Report each line from the entries in which "agent" can be found.
[LISTED ENTRIES Boundary: Start]
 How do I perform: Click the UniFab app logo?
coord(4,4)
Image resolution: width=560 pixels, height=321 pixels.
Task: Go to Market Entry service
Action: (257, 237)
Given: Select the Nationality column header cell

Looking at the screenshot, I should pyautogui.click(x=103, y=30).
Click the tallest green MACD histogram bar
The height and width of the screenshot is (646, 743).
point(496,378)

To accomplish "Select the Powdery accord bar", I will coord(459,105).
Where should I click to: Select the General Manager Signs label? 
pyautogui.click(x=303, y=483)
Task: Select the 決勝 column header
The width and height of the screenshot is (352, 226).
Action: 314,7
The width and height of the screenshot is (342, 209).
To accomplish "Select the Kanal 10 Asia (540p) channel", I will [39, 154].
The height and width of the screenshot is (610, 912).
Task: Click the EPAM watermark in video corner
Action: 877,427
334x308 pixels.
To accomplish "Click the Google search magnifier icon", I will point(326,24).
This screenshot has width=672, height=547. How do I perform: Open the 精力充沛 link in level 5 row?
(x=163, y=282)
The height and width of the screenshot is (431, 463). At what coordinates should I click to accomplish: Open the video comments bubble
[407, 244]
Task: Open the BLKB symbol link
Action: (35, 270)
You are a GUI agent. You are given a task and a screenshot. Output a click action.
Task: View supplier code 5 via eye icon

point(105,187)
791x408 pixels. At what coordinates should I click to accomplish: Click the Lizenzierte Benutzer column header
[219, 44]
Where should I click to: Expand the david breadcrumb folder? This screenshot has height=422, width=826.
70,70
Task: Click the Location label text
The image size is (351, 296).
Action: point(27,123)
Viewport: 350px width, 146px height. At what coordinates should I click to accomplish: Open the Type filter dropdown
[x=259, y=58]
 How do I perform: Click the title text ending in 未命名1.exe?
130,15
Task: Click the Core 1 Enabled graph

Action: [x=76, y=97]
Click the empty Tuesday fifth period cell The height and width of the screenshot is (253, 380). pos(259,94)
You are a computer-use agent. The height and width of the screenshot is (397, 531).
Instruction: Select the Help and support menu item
[LISTED ENTRIES Boundary: End]
§ SOLVED EXERCISE
You are a GUI agent. You are given a task and a screenshot. Output a click action.
You are a computer-use agent. The height and width of the screenshot is (397, 531).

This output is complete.